→ What this task involves
Copy the rows word for word, beginning at the line that contains "You are a computer-use agent. Image" and continuing through the last of the rows. Leave the pictures out of your copy.

→ Information provided
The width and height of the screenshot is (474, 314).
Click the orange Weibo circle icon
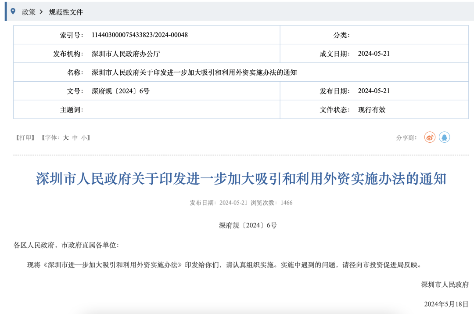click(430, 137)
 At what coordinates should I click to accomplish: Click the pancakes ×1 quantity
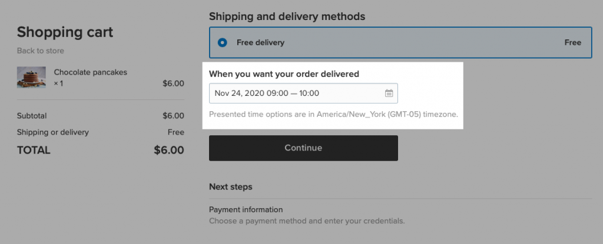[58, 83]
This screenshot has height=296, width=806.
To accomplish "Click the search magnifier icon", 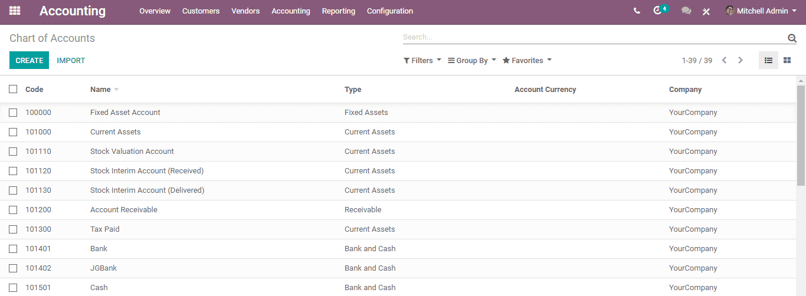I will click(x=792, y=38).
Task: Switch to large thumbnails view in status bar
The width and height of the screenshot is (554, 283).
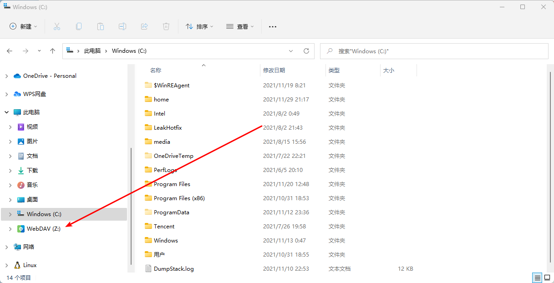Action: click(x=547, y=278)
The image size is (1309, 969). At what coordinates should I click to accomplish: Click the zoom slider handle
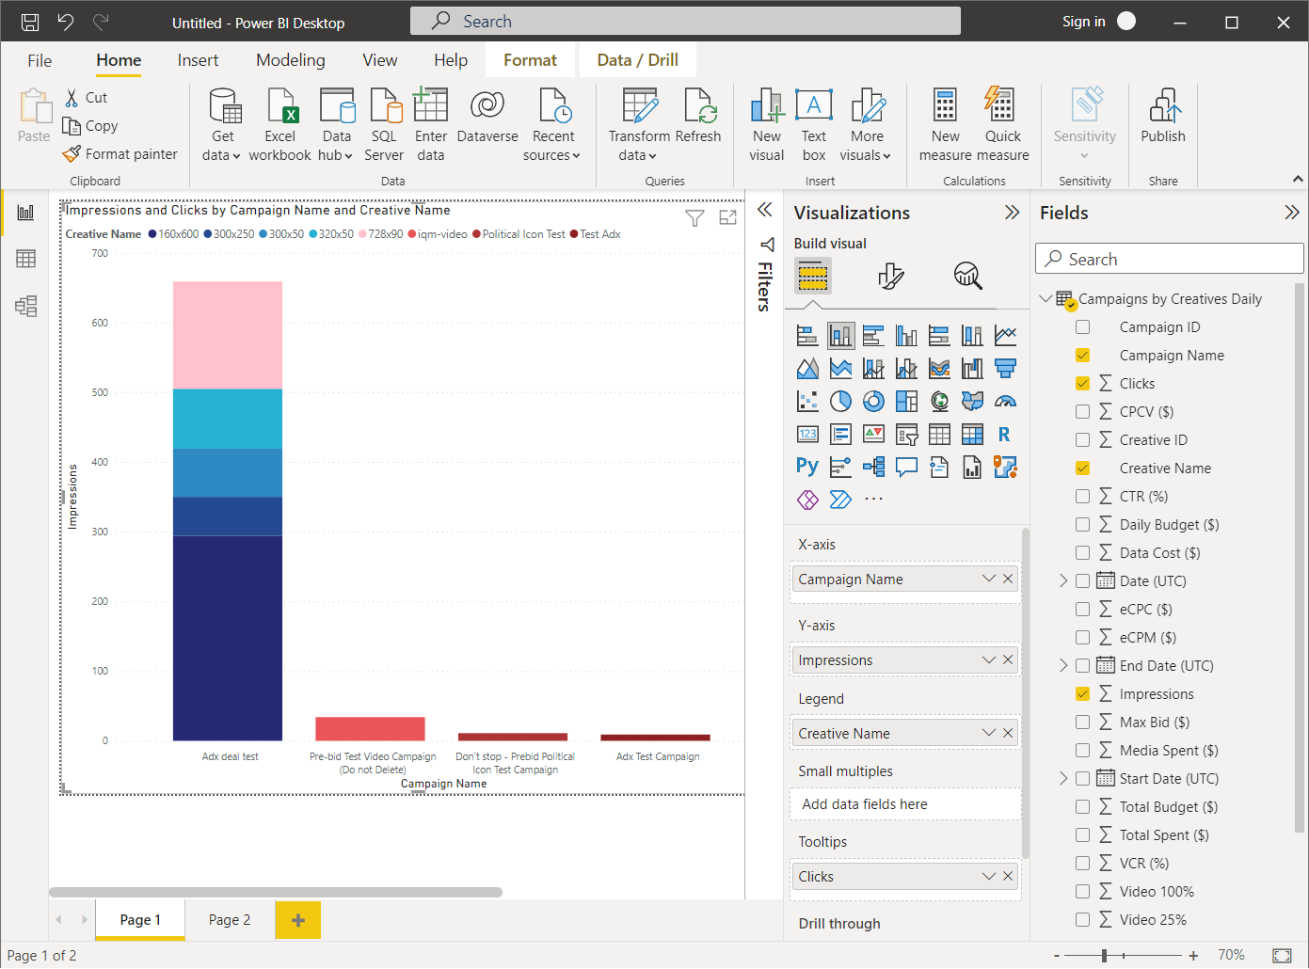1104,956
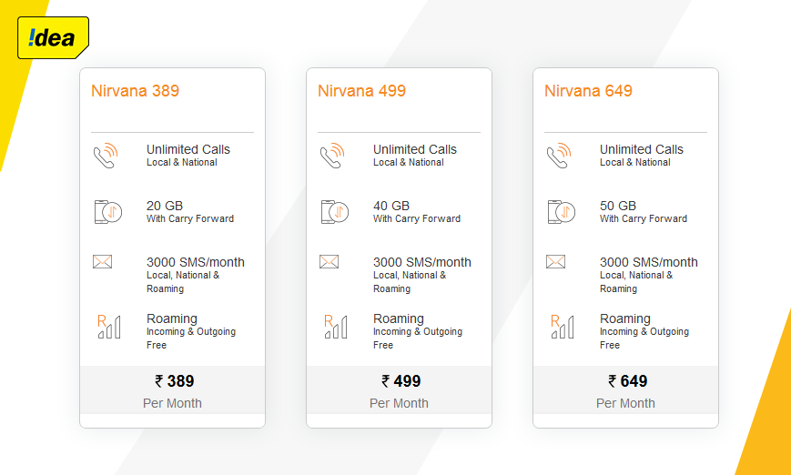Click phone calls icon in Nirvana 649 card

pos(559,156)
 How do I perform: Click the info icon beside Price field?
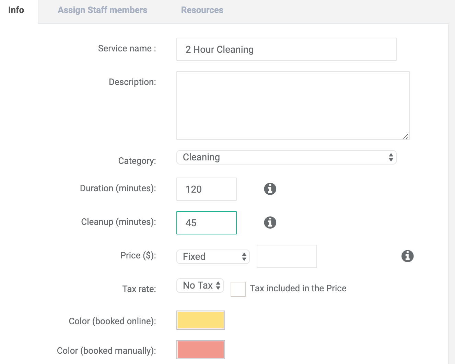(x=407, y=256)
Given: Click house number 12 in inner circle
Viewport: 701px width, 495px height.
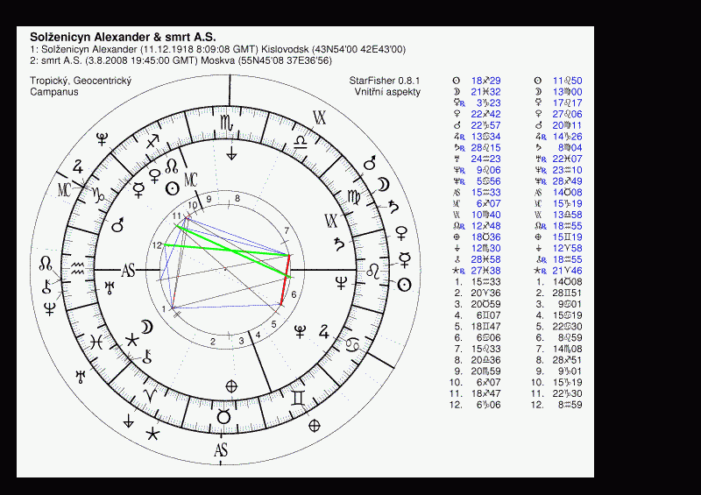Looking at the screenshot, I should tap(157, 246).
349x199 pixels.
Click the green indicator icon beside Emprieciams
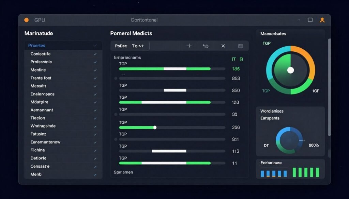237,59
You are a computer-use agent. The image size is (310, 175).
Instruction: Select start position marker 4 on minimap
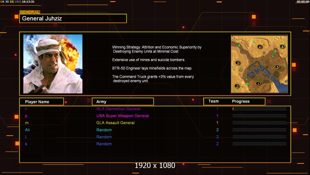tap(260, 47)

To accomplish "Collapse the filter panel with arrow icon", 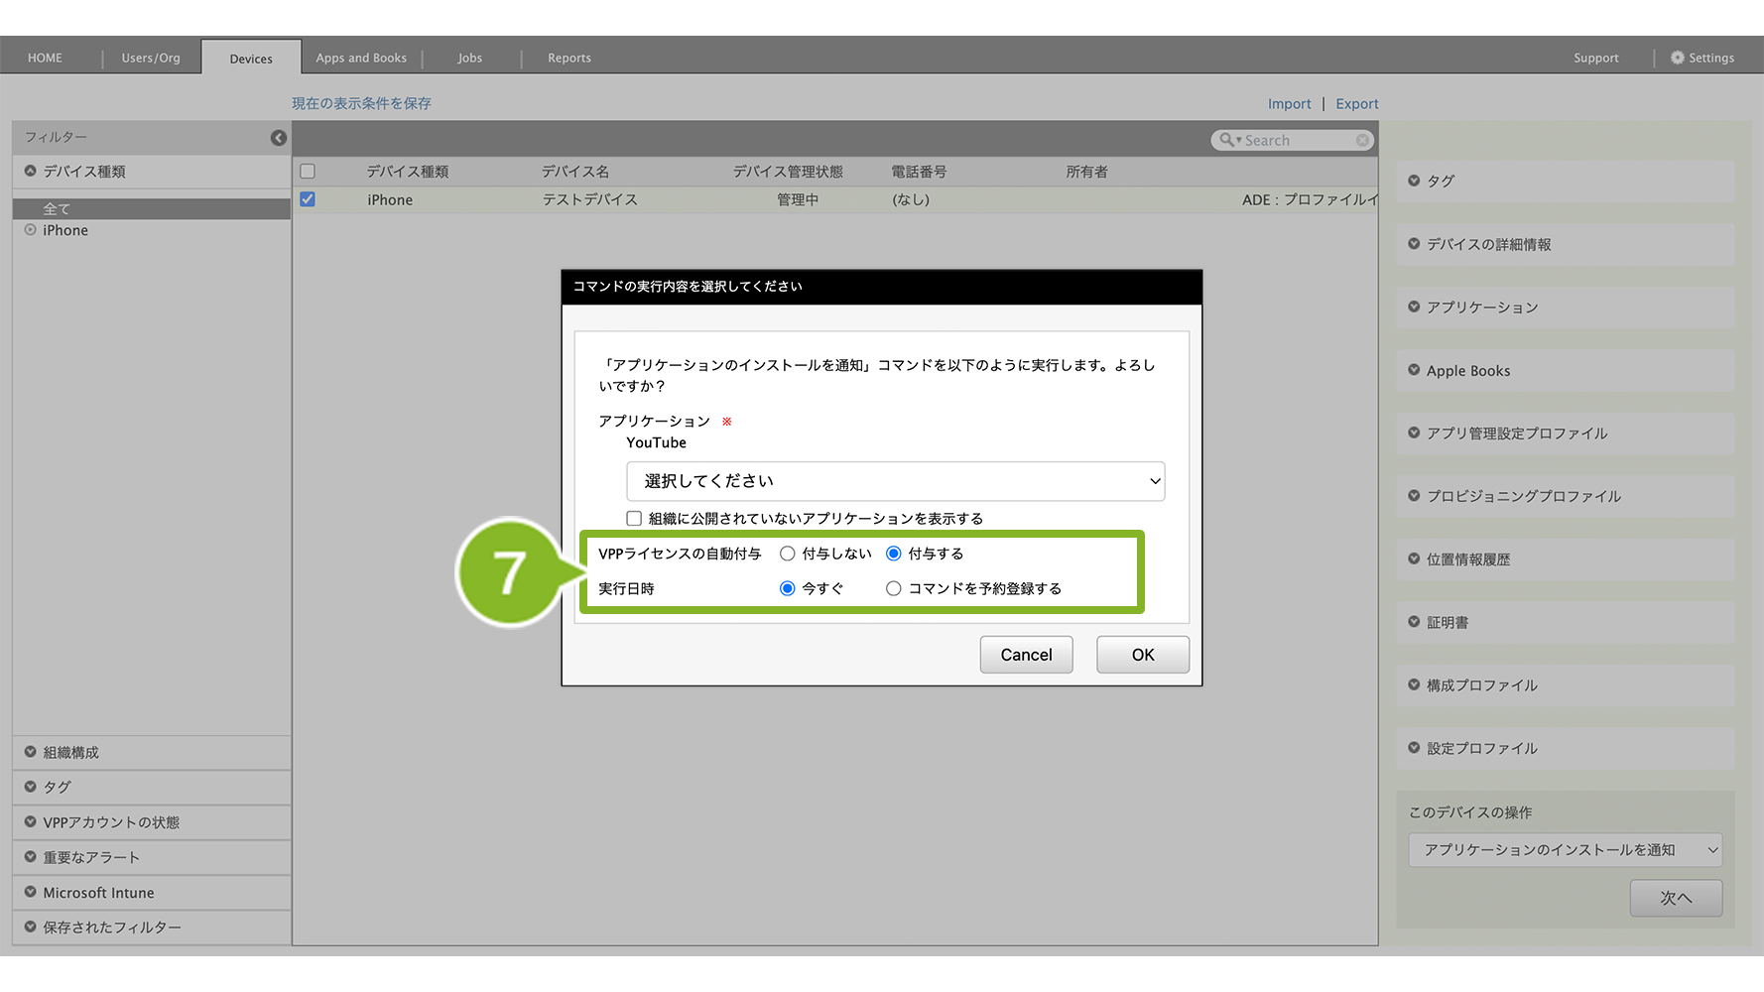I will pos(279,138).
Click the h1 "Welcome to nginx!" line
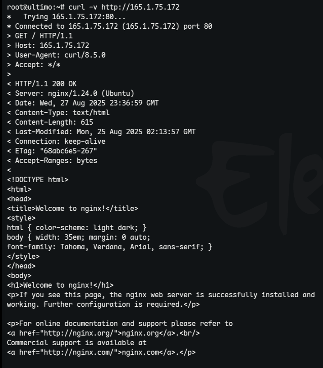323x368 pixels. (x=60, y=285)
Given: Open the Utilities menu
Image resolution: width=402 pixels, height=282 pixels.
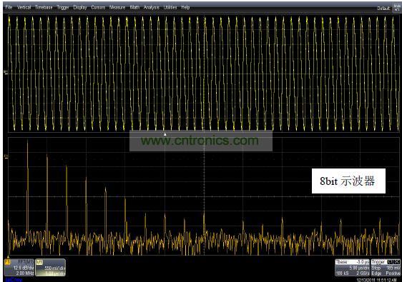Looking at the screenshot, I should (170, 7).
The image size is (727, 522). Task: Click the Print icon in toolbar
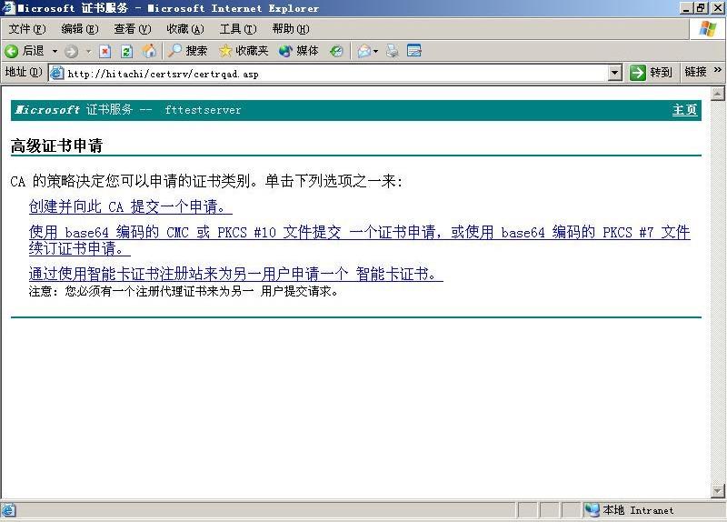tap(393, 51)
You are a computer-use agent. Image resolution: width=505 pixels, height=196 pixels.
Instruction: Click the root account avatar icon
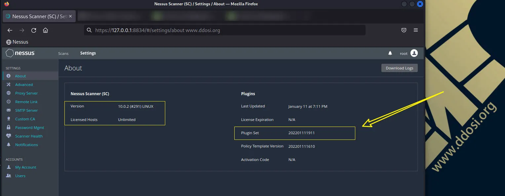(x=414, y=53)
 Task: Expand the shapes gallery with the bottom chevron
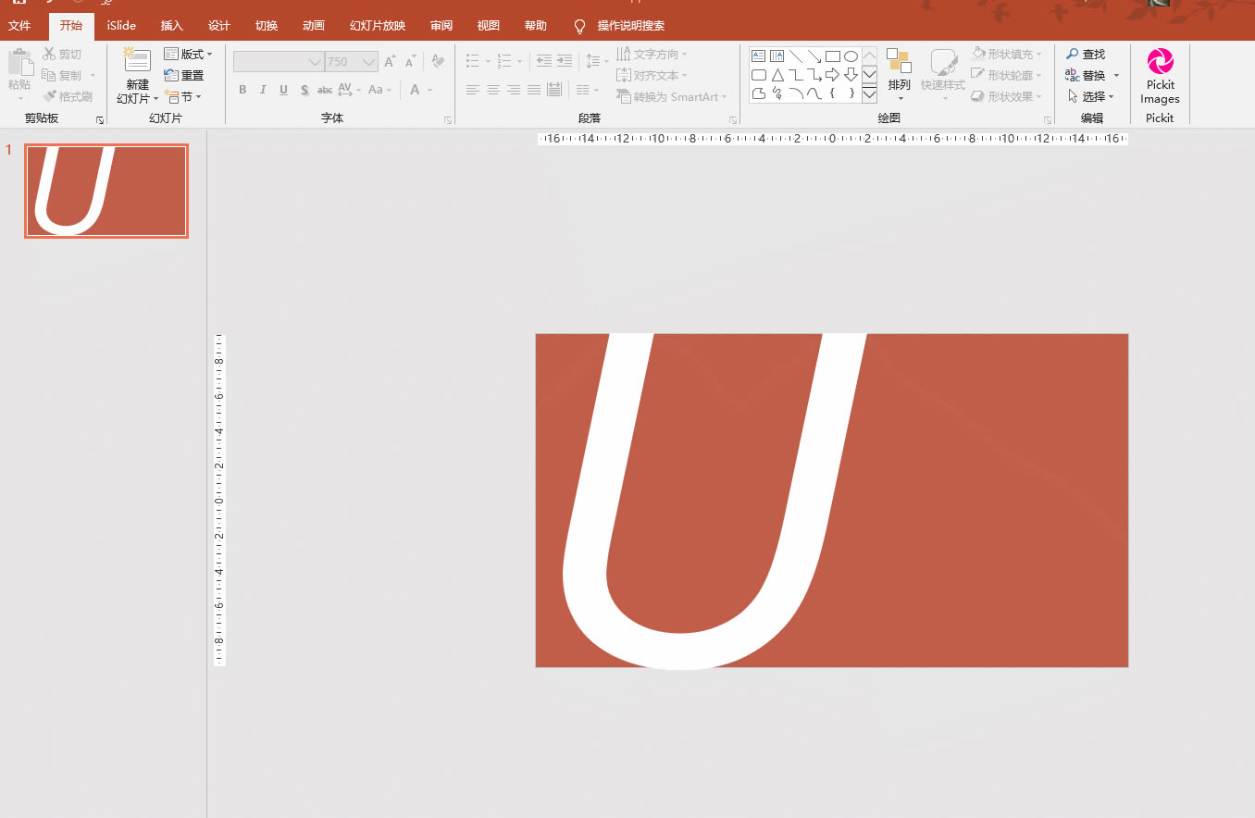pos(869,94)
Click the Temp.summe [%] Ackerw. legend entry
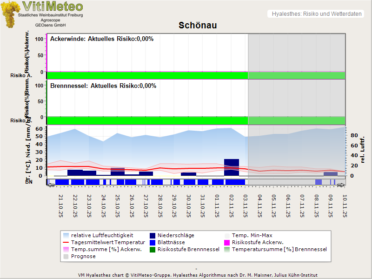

→ In response
You are a computer-use agent. Image resolution: width=505 pixels, height=196 pixels.
Instruction: Click the root account avatar icon
(x=414, y=53)
 Task: Expand the shapes gallery with the bottom chevron
pos(869,94)
Click the Temp.summe [%] Ackerw. legend entry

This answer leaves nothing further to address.